3.4 System Configuration

Figure 4 shows the system configuration. The system consists of eight units.

  1. (1)

    Data acquisition device: Ricoh ThetaTM is used to capture 360° panorama photos, along with location information.

    Fig. 4.
    figure 4

    System configuration

  2. (2)

    Data acquisition unit: Photo data and location information are stored and in the photo database and are linked with map data stored in the map database.

  3. (3)

    Case acquisition unit: Experiences of people are acquired along with location data and are sent to the case base.

  4. (4)

    Photo database: 360° panorama photo data are stored and managed.

  5. (5)

    Map database: The map data are stored and managed.

  6. (6)

    Case base: Acquired experiences are stored along with location data.

  7. (7)

    Data integration unit: The user’s location is managed by monitoring the operation on the walk-through interface and the map-based interface, which reflects in the screen, changing a photo in the walk-through interface, changing the location of the user’s icon in the map-based interface, changing a displayed area of the map, and changing the balloons and icons from the case base.

  8. (8)

    Interface unit: The operations of the user are accepted and are sent to the data integration unit. The results of data integration in the data integration unit are sent to the computer screen.

4 Evaluation

4.1 Purpose

As described in Sect. 3, the proposed system presents a scenario of a commuter who finds it difficult to return home. A user should be able to experience a simulated disaster in a virtual space. We must evaluate how well they can relieve the disaster experiences of others.

4.2 Assumption

When large-scale disasters occur in urban areas, there are often problems in public transport, such as when trains are halted for safety checks or to conduct recovery operations. In such instances, people using public transport to commute to school or the workplace must instead walk home, which can be tens of kilometers away. Such people are referred to as stranded commuters. Many commuters can become stranded in city centers, such as in Tokyo during the Great East Japan earthquake, 2011, crowding the roads around the stations. If a large-scale disaster occurs, such an earthquake directly affecting a city, then using public transport like a railway to move many people home, in the absence of other options, will interfere with rescue activities [7]. Therefore, the Tokyo Metropolitan Government developed ordinance to handle stranded commuters in Tokyo; these measures came into force in 2013 [7]. However, in order for people to comply with this ordinance, it is important that they understand the difficulties involved in going home during a disaster and what kinds of issues they may face.

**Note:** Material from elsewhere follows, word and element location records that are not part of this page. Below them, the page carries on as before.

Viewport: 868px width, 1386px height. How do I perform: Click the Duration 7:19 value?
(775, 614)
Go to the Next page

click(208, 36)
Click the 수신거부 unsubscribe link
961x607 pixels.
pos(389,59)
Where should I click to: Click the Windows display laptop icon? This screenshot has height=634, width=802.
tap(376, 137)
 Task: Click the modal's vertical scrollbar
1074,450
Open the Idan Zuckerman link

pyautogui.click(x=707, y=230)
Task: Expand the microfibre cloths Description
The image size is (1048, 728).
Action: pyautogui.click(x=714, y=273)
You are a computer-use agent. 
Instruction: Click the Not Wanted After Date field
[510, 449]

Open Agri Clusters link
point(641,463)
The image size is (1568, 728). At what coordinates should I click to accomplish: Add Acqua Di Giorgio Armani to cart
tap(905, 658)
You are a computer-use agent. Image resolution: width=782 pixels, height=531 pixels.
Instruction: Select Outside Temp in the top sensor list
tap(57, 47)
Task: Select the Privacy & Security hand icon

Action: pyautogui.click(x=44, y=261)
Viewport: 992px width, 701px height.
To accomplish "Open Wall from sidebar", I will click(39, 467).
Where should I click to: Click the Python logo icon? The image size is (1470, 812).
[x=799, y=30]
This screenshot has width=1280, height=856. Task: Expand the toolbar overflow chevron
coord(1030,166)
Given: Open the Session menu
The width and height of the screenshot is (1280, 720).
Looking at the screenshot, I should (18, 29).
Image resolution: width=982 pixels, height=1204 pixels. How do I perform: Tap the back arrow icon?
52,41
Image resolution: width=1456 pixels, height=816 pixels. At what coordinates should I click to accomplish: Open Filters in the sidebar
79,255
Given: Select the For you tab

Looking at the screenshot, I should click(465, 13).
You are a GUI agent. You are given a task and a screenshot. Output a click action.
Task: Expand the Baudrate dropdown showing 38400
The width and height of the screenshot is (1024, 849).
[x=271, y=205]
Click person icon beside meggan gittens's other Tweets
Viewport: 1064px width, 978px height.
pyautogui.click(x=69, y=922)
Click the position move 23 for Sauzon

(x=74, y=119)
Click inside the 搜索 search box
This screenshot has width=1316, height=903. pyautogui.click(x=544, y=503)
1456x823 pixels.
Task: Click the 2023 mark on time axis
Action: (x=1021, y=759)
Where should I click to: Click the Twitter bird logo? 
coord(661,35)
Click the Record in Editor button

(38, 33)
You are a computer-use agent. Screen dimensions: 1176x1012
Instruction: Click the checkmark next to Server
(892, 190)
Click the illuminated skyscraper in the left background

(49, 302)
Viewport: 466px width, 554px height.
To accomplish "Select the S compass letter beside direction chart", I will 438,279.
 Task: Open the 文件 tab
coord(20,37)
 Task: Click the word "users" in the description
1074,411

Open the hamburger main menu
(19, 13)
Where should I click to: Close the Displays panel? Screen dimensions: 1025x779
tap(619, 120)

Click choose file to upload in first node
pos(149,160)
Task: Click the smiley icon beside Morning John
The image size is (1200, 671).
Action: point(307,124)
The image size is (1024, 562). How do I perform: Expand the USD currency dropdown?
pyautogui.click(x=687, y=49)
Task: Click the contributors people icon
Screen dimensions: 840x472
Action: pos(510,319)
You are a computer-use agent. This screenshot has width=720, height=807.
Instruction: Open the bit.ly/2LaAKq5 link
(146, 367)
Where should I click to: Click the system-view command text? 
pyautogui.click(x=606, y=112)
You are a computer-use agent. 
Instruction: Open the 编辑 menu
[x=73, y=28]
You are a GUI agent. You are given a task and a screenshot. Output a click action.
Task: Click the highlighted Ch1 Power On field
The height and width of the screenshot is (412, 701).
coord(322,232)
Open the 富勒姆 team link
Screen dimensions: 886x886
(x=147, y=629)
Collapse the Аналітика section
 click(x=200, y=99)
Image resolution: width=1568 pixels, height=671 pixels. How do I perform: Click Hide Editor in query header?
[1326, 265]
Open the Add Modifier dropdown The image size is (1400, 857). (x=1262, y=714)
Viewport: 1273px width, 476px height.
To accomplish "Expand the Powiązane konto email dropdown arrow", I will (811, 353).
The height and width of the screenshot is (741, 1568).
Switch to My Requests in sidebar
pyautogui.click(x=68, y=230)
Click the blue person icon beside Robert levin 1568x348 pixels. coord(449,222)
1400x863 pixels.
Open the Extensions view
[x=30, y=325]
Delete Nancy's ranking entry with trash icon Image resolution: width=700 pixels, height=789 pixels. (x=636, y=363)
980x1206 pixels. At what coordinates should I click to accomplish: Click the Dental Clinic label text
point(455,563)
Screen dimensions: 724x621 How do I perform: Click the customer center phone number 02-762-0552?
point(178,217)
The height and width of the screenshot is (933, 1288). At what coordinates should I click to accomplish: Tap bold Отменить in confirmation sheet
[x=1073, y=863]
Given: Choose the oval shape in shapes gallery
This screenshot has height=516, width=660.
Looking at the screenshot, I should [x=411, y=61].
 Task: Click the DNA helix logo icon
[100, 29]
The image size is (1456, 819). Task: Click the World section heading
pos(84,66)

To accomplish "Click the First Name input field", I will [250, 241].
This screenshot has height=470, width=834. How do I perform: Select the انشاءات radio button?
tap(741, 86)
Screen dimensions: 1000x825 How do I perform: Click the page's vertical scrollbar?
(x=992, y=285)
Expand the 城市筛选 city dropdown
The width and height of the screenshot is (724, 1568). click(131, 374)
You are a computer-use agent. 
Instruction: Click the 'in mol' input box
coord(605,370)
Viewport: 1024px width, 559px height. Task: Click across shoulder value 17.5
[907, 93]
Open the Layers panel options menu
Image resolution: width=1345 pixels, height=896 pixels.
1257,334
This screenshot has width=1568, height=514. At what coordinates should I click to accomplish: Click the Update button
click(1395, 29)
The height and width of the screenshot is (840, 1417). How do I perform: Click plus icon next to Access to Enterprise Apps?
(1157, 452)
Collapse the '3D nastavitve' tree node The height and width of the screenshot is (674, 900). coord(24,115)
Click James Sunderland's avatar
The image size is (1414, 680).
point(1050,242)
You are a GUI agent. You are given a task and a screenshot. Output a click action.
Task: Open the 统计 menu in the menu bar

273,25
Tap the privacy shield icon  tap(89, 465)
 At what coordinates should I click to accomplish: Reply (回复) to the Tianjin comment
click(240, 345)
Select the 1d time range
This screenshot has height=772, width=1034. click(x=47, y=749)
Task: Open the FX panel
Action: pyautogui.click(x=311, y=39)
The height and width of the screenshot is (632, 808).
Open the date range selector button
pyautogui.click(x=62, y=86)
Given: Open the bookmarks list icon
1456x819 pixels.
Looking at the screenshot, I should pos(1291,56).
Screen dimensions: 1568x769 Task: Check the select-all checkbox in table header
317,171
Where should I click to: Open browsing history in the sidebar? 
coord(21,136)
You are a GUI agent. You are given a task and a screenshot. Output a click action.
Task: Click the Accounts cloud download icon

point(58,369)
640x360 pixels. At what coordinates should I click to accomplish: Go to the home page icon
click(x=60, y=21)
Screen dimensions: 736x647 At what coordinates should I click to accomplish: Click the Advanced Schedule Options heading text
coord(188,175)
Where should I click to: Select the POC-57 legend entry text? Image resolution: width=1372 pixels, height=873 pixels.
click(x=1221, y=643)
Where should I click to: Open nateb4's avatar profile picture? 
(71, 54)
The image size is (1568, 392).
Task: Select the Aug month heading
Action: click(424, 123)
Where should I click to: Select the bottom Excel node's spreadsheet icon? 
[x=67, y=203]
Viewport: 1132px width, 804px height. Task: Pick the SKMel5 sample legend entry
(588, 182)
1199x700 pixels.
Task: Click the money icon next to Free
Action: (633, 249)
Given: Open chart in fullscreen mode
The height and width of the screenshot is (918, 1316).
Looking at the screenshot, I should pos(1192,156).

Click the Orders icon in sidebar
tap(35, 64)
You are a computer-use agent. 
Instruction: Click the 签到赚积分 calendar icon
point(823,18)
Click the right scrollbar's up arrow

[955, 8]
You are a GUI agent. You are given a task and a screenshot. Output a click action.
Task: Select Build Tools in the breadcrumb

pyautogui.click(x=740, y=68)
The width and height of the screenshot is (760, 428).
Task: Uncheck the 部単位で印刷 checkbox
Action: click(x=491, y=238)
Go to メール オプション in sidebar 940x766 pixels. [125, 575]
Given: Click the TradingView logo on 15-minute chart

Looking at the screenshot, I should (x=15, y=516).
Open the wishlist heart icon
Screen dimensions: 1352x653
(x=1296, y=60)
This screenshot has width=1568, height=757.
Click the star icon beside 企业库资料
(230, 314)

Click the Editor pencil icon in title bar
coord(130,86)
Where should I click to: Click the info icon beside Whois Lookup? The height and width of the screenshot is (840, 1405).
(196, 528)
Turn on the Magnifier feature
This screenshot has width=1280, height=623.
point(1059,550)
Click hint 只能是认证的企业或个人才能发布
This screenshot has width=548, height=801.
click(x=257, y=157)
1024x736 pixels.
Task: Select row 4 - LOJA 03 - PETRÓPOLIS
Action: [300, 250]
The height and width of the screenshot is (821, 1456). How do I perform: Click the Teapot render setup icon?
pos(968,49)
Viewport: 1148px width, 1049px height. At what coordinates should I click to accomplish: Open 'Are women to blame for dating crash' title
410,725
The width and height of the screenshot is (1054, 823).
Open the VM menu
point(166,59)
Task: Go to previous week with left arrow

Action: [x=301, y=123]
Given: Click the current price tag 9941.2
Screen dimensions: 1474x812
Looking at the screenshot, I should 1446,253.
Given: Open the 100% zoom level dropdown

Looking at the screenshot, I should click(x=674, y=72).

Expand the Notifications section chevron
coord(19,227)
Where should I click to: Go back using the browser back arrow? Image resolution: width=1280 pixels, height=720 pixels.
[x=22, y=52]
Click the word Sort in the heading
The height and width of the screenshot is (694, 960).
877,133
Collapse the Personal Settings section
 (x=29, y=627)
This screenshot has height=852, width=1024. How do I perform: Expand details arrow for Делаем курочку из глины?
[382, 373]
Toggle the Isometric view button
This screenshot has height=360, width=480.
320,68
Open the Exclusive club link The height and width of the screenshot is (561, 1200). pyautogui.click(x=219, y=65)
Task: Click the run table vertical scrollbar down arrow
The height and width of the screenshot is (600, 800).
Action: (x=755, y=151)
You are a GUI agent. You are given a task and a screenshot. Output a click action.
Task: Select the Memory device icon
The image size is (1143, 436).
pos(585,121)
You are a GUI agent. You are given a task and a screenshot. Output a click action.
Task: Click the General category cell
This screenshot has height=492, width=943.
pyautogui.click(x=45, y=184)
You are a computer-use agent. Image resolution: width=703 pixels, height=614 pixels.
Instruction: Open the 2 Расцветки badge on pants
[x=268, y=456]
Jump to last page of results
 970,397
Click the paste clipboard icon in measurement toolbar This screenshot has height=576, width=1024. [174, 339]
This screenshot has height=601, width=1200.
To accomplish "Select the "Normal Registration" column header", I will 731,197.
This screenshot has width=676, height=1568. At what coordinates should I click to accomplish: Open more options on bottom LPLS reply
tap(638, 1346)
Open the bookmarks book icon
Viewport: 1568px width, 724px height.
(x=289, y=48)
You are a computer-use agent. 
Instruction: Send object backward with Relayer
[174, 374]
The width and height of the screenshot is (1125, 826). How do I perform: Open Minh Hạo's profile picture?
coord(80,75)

Table 1 shows the experience of an actual stranded commuter during the Great East Japan earthquake.

Table 1. The experiences of stranded commuters in the Great East Japan earthquake

4.3 Method

This study uses records of people’s experiences of being stranded commuters in Tokyo, as published on blogs and social networking services on the Internet. The system uses the Google Maps API and web-scripting language released by Google Inc. Furthermore, experiments to evaluate the system will be performed, targeting people who commute in Tokyo yet have never become stranded.

5 Future Activity

Each person must consider the risk of disaster on an individual basis in order to reduce the risk to his/her own life. Therefore, this paper proposed a system for simulating a disaster experience by locating recollections of others within a virtual space. With this system, we expect to improve users’ awareness of disasters. We evaluated the system by considering a scenario in which a disaster causes commuters to become stranded in Tokyo, as occurred during the 2011 Great East Japan earthquake.

In the future, we plan to compile recollections of people who have been stranded commuters in the past and to reflect these in the system. Test participants in Tokyo will be recruited and, after a preliminary experiment, an evaluation experiment will be carried out. We also wish to specifically present the experiences of others who in similar situation as that of the user.